Starting with the line that contains "Tap the 电压闭锁过电流保护 box" and going through the line that contains "coord(108,422)", lay out the lines as a JSON list of strings with one string per line, and leave out blank lines. Include no other lines.

■ EXERCISE MATERIALS
START

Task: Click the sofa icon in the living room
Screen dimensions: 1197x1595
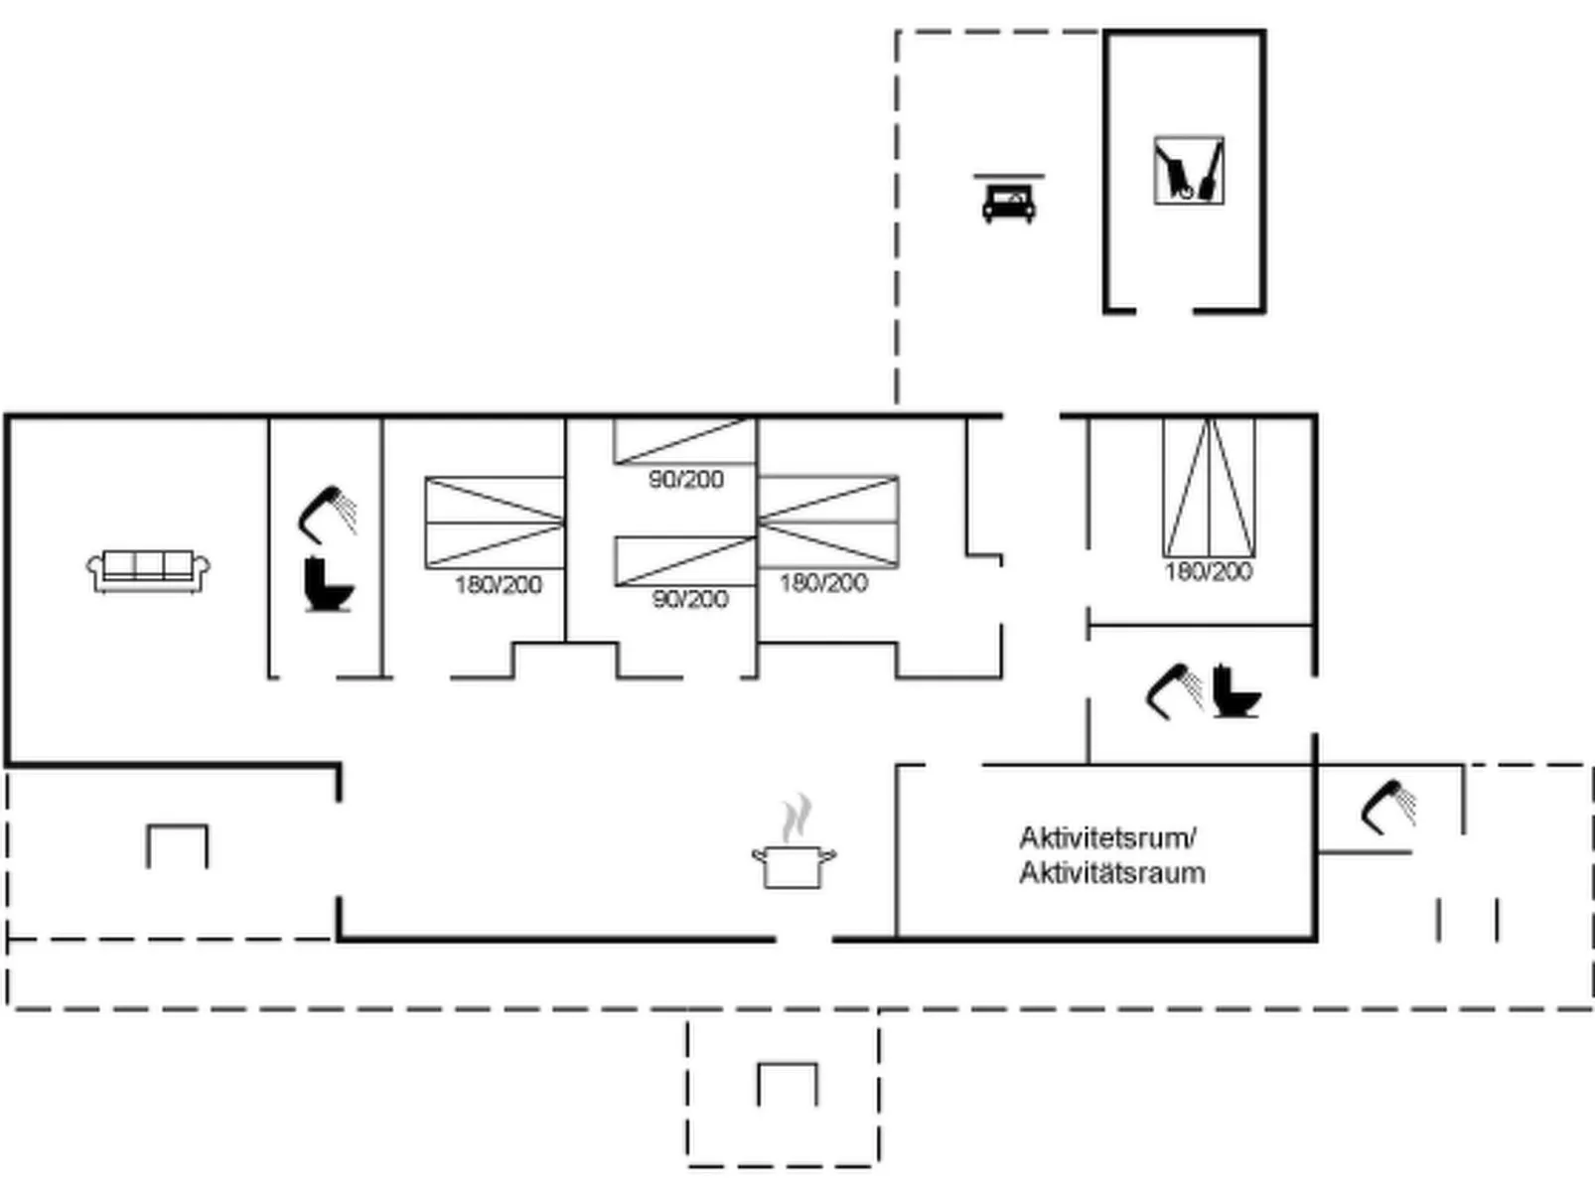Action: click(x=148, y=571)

END
START

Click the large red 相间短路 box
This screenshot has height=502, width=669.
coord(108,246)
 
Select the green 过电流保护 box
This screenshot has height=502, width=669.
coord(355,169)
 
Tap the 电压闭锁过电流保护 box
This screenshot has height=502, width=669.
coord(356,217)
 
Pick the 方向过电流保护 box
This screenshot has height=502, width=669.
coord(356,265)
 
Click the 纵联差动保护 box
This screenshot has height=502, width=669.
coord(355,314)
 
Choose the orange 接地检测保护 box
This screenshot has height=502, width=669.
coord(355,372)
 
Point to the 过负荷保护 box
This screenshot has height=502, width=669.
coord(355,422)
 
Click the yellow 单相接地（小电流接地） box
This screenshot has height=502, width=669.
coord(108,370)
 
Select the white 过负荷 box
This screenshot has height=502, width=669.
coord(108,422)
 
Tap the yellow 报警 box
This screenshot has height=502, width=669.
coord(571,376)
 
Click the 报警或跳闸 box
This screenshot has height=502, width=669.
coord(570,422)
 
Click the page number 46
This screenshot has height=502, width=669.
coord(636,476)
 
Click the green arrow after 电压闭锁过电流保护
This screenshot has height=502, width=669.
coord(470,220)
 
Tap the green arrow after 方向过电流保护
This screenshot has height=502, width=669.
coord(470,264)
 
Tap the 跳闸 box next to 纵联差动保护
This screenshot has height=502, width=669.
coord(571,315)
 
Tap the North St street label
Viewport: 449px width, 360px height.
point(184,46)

END

■ EXERCISE SOLUTION
[
  "Tap the 电压闭锁过电流保护 box",
  "This screenshot has height=502, width=669.",
  "coord(356,217)",
  "Pick the 方向过电流保护 box",
  "This screenshot has height=502, width=669.",
  "coord(356,265)",
  "Click the 纵联差动保护 box",
  "This screenshot has height=502, width=669.",
  "coord(355,314)",
  "Choose the orange 接地检测保护 box",
  "This screenshot has height=502, width=669.",
  "coord(355,372)",
  "Point to the 过负荷保护 box",
  "This screenshot has height=502, width=669.",
  "coord(355,422)",
  "Click the yellow 单相接地（小电流接地） box",
  "This screenshot has height=502, width=669.",
  "coord(108,370)",
  "Select the white 过负荷 box",
  "This screenshot has height=502, width=669.",
  "coord(108,422)"
]